[BEGIN EXERCISE DATA]
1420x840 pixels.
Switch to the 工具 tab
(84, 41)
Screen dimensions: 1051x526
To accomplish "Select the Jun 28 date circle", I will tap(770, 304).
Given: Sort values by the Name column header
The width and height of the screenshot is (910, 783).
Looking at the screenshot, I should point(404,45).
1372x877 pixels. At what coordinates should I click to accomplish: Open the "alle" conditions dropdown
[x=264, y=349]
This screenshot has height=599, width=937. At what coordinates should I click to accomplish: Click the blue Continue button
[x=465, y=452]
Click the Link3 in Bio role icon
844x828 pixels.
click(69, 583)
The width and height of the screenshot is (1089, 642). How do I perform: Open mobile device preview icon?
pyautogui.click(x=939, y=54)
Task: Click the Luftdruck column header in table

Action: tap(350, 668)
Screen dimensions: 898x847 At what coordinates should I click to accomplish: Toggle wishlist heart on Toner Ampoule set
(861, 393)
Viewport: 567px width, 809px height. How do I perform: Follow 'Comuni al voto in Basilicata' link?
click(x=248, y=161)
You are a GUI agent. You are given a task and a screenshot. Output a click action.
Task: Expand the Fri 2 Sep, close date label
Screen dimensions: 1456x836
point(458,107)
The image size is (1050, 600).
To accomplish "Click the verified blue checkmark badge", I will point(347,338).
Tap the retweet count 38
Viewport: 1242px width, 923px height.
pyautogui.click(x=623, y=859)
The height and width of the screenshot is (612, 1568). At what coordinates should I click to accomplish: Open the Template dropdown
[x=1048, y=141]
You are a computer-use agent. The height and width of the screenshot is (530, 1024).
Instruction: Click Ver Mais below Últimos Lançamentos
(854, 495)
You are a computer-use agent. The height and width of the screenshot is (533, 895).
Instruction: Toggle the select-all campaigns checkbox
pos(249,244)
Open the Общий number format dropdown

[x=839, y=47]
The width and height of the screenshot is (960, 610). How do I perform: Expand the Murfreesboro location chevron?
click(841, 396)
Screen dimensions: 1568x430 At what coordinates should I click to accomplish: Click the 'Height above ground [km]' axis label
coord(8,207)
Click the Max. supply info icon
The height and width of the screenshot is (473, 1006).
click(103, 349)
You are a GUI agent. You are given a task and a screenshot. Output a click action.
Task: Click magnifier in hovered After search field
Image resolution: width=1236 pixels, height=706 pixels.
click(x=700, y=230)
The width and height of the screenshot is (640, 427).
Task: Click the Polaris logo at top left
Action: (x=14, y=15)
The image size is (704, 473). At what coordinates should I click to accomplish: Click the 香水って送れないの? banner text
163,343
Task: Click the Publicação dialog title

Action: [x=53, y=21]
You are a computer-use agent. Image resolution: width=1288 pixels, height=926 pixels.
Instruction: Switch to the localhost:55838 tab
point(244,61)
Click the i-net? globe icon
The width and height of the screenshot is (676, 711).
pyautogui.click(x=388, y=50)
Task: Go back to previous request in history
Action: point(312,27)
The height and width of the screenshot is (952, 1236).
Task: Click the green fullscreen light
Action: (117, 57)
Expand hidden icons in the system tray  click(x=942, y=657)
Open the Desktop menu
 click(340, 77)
[END EXERCISE DATA]
Quote word for word the lines of the entries from the one containing "You are a computer-use agent. Image" up to and including the last line of the entries.

You are a computer-use agent. Image resolution: width=1288 pixels, height=926 pixels.
Instruction: Switch to the localhost:55838 tab
point(244,61)
Click the i-net? globe icon
The width and height of the screenshot is (676, 711).
pyautogui.click(x=388, y=50)
Task: Go back to previous request in history
Action: point(312,27)
The height and width of the screenshot is (952, 1236).
Task: Click the green fullscreen light
Action: (117, 57)
Expand hidden icons in the system tray  click(x=942, y=657)
Open the Desktop menu
 click(340, 77)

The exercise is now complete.